Supplied material
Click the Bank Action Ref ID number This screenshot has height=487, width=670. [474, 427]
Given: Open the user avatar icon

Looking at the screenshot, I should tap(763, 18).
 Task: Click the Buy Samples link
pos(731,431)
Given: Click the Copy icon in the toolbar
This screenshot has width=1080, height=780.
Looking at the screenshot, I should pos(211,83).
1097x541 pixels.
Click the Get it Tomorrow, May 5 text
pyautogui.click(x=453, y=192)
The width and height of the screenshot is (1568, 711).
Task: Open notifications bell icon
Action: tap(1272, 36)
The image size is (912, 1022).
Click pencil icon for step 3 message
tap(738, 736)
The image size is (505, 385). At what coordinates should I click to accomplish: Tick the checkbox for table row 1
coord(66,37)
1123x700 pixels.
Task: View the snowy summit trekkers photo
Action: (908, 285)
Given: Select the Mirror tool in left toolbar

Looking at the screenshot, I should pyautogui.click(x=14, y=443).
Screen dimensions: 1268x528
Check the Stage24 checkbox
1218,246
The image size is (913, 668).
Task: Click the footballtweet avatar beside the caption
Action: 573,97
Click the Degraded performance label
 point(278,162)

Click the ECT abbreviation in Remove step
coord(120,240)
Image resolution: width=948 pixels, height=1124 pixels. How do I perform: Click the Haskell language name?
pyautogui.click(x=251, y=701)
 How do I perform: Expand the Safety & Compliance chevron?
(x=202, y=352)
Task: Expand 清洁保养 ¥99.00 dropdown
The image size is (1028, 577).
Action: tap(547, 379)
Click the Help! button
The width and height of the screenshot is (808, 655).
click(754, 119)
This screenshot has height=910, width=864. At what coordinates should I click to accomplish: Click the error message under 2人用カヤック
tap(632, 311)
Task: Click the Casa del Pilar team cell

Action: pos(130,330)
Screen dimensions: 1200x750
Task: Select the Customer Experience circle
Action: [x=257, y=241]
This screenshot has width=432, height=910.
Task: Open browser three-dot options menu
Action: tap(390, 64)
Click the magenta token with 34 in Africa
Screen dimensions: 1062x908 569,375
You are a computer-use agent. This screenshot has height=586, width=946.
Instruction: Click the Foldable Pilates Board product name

What to do
From the first line to the last, reproduce the material word for word.

Answer below
Click the Bank Action Ref ID number This screenshot has height=487, width=670. [474, 427]
Given: Open the user avatar icon

Looking at the screenshot, I should tap(763, 18).
 Task: Click the Buy Samples link
pos(731,431)
Given: Click the Copy icon in the toolbar
This screenshot has width=1080, height=780.
Looking at the screenshot, I should pos(211,83).
1097x541 pixels.
Click the Get it Tomorrow, May 5 text
pyautogui.click(x=453, y=192)
The width and height of the screenshot is (1568, 711).
Task: Open notifications bell icon
Action: tap(1272, 36)
The image size is (912, 1022).
Click pencil icon for step 3 message
tap(738, 736)
The image size is (505, 385). At what coordinates should I click to accomplish: Tick the checkbox for table row 1
coord(66,37)
1123x700 pixels.
Task: View the snowy summit trekkers photo
Action: (908, 285)
Given: Select the Mirror tool in left toolbar

Looking at the screenshot, I should pyautogui.click(x=14, y=443).
Screen dimensions: 1268x528
Check the Stage24 checkbox
1218,246
The image size is (913, 668).
Task: Click the footballtweet avatar beside the caption
Action: 573,97
Click the Degraded performance label
 point(278,162)

Click the ECT abbreviation in Remove step
coord(120,240)
Image resolution: width=948 pixels, height=1124 pixels. How do I perform: Click the Haskell language name?
pyautogui.click(x=251, y=701)
 How do I perform: Expand the Safety & Compliance chevron?
(x=202, y=352)
Task: Expand 清洁保养 ¥99.00 dropdown
The image size is (1028, 577).
Action: tap(547, 379)
Click the Help! button
The width and height of the screenshot is (808, 655).
click(754, 119)
This screenshot has height=910, width=864. At what coordinates should I click to accomplish: Click the error message under 2人用カヤック
tap(632, 311)
Task: Click the Casa del Pilar team cell

Action: pos(130,330)
Screen dimensions: 1200x750
Task: Select the Customer Experience circle
Action: [x=257, y=241]
This screenshot has width=432, height=910.
Task: Open browser three-dot options menu
Action: tap(390, 64)
Click the magenta token with 34 in Africa
Screen dimensions: 1062x908 569,375
You are a computer-use agent. This screenshot has height=586, width=946.
Instruction: Click the Foldable Pilates Board product name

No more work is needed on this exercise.